# [EXERCISE GOAL]
Quote word for word the lines starting at the line with "Task: Switch to the Detailed view tab" and ending at the final line of the entries. Leave out any pictures.

─── RECORDS PROVIDED

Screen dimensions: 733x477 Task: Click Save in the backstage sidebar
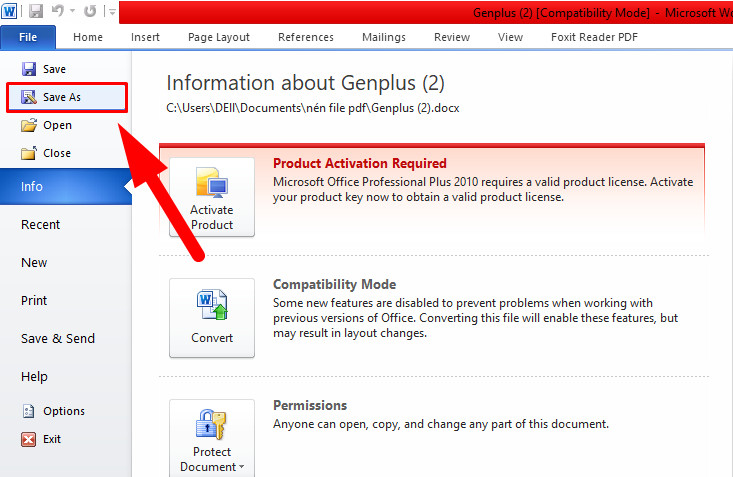tap(54, 69)
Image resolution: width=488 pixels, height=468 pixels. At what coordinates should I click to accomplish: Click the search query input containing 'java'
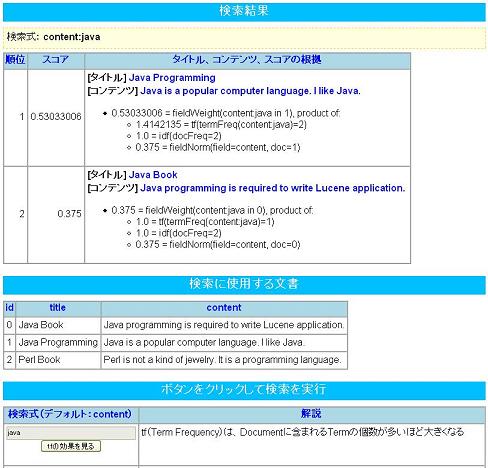tap(71, 433)
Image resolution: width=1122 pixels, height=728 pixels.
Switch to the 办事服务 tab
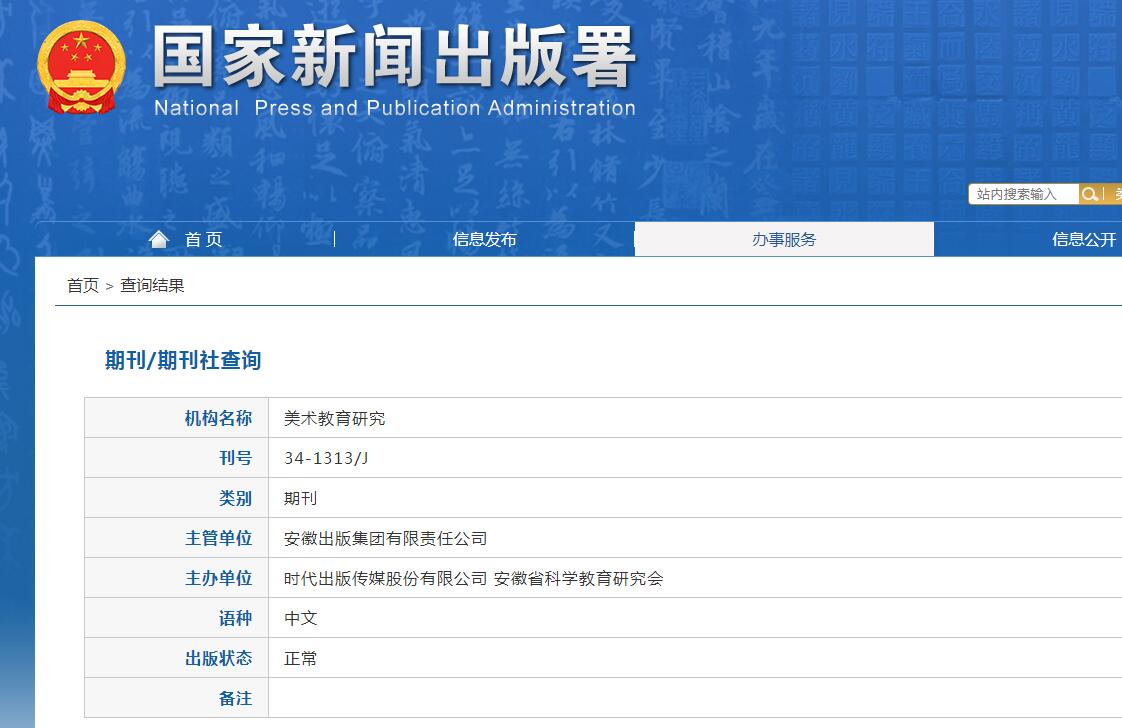click(x=785, y=239)
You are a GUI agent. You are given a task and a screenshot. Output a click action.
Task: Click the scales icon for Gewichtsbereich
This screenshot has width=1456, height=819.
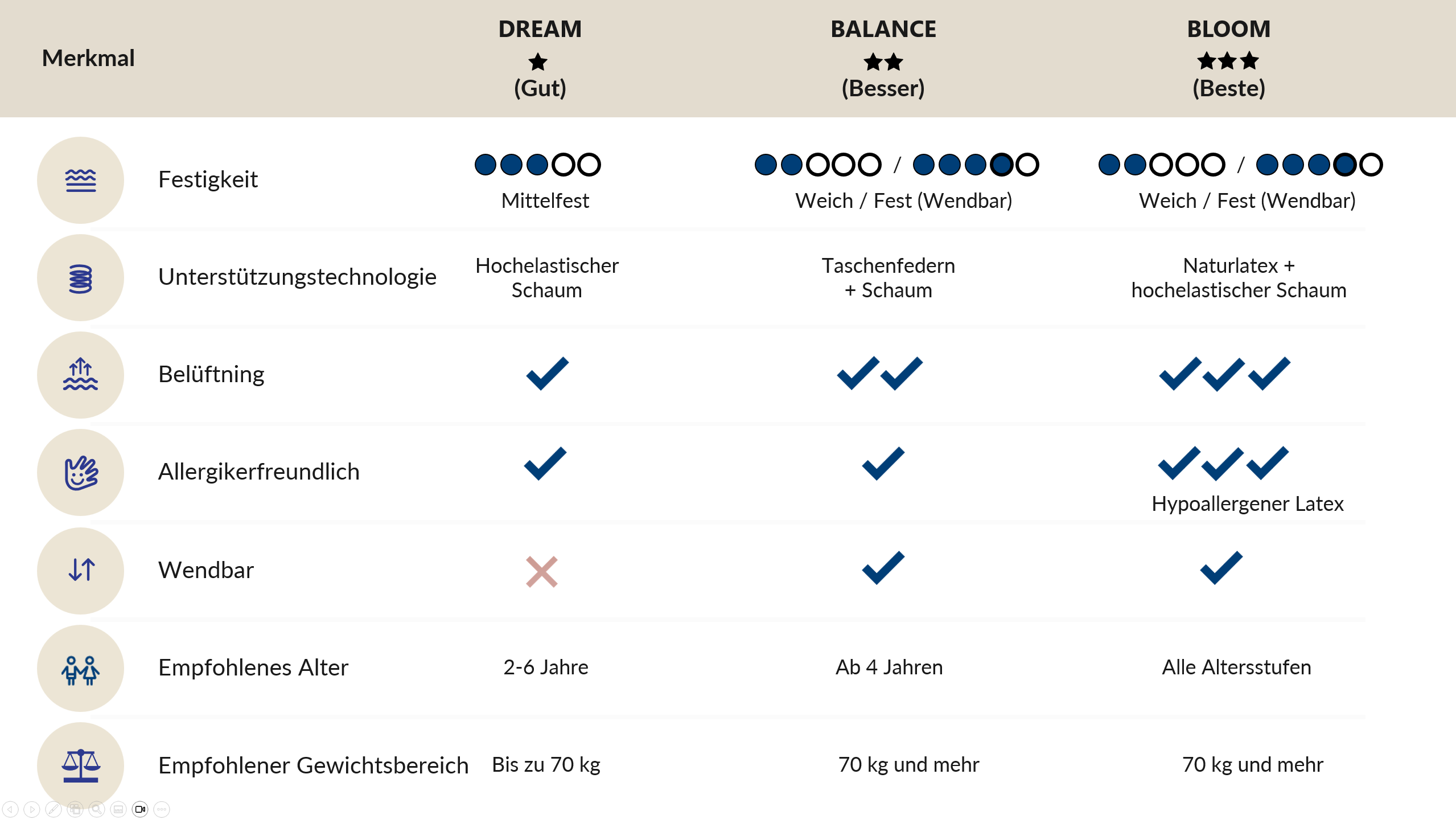tap(80, 765)
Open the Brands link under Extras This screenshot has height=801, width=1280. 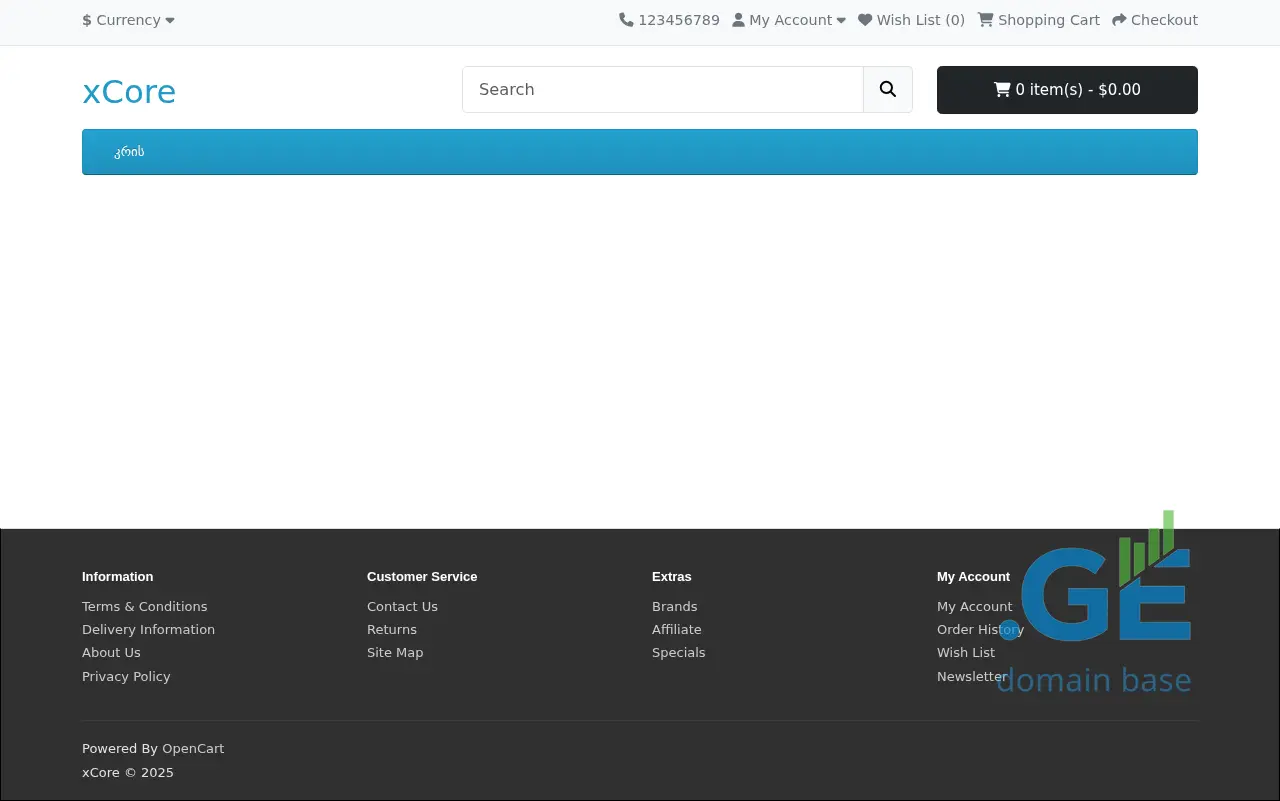(674, 607)
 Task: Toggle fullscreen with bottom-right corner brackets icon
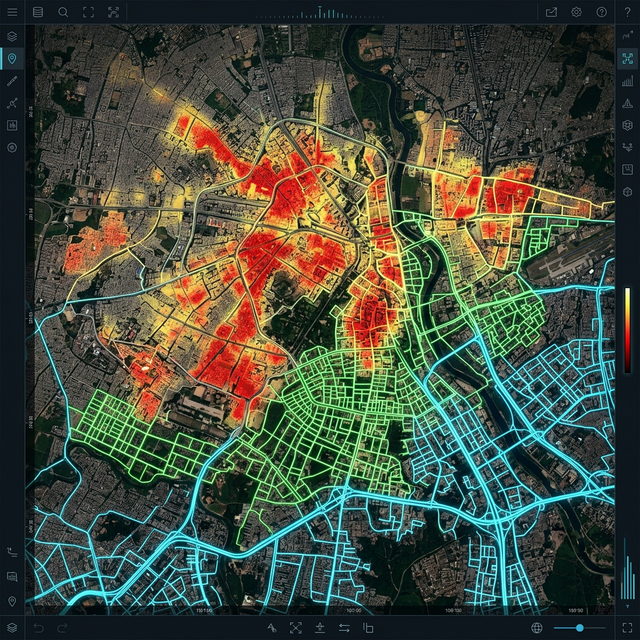tap(627, 627)
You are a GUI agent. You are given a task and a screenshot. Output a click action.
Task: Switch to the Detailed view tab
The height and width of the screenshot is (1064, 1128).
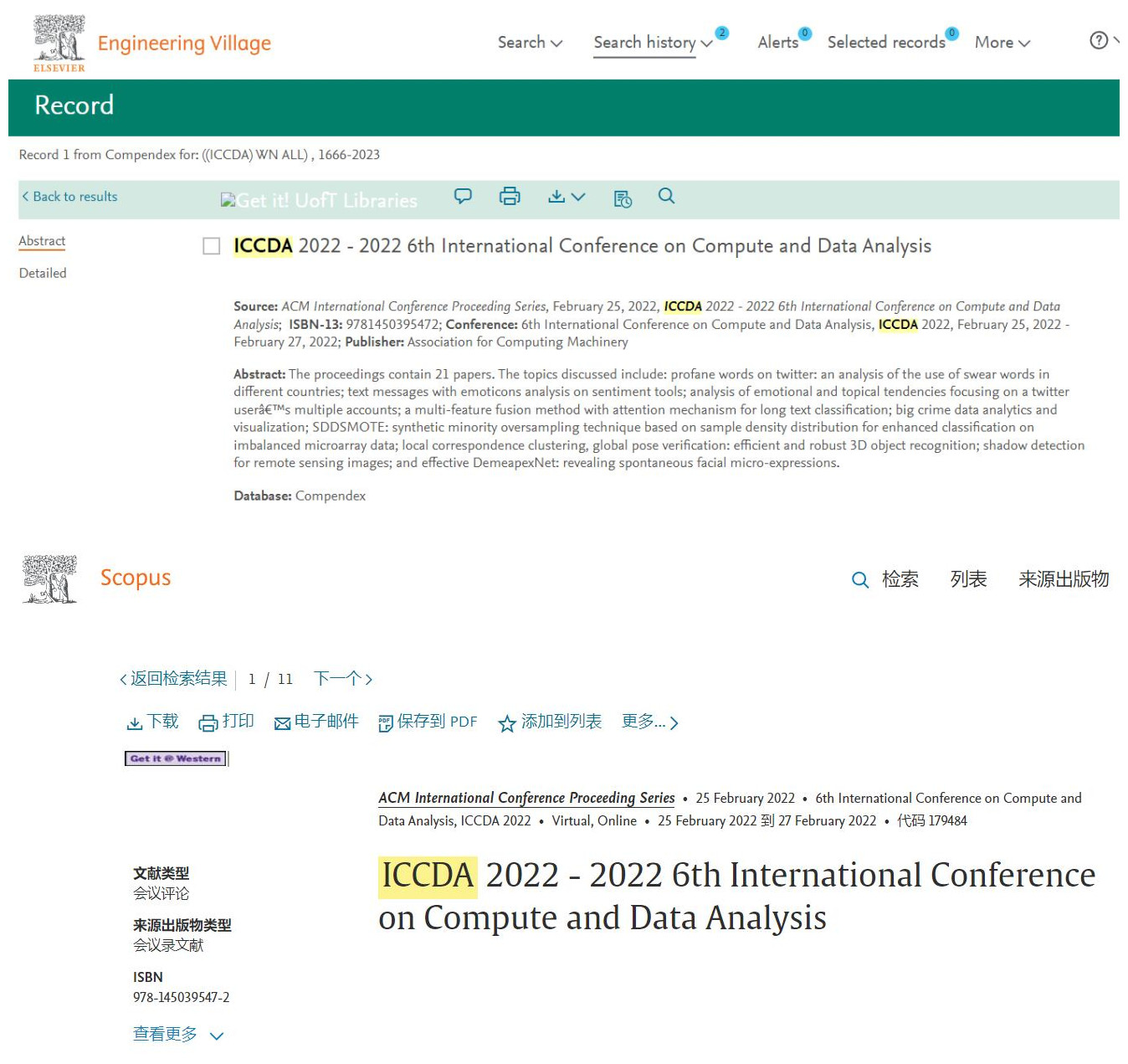pos(43,273)
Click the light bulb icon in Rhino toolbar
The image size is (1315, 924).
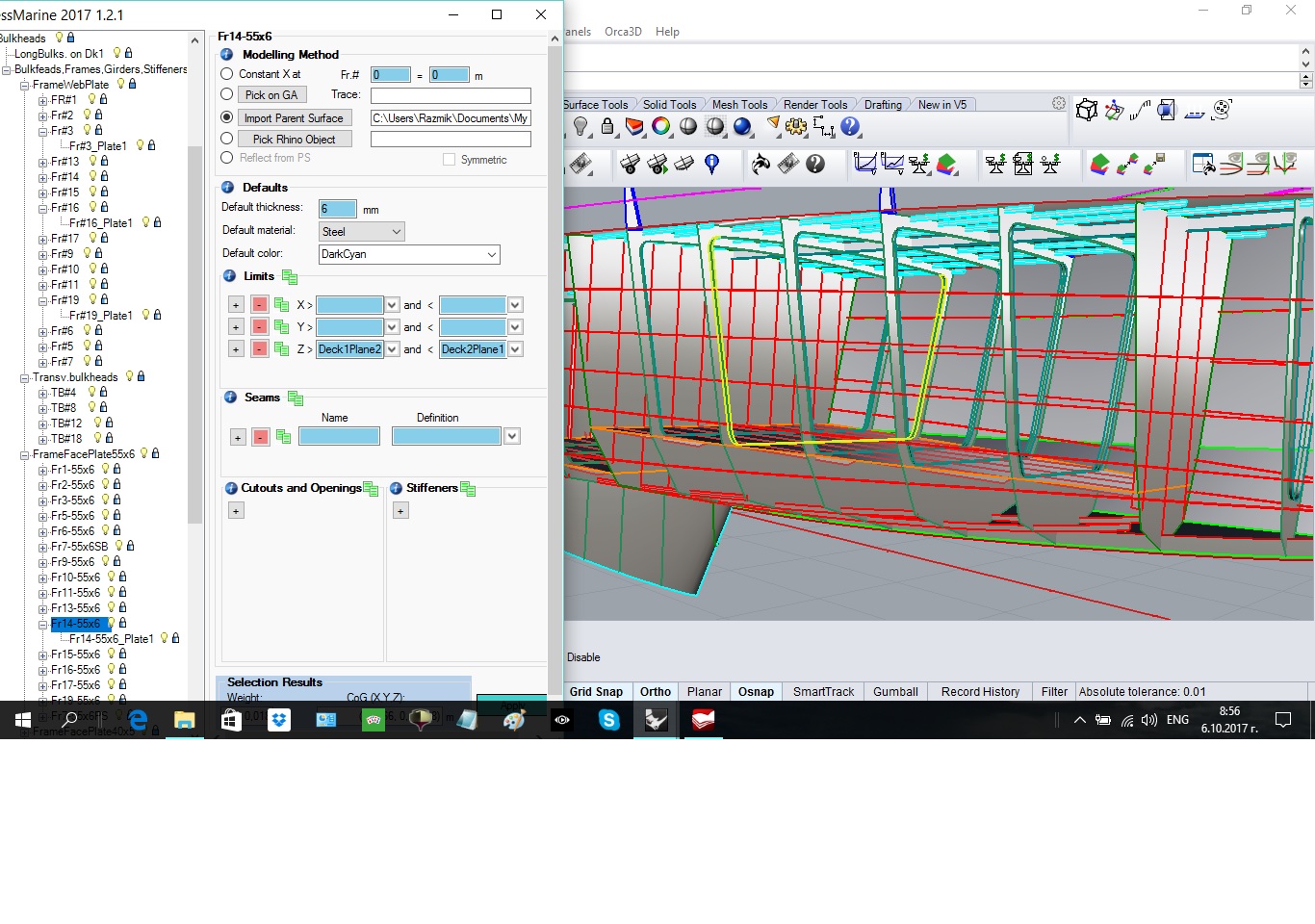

──────

# [SOLUTION FOR THIS TASK]
Task: Switch to the Detailed view tab
The height and width of the screenshot is (1064, 1128).
pos(43,273)
Click the light bulb icon in Rhino toolbar
The image size is (1315, 924).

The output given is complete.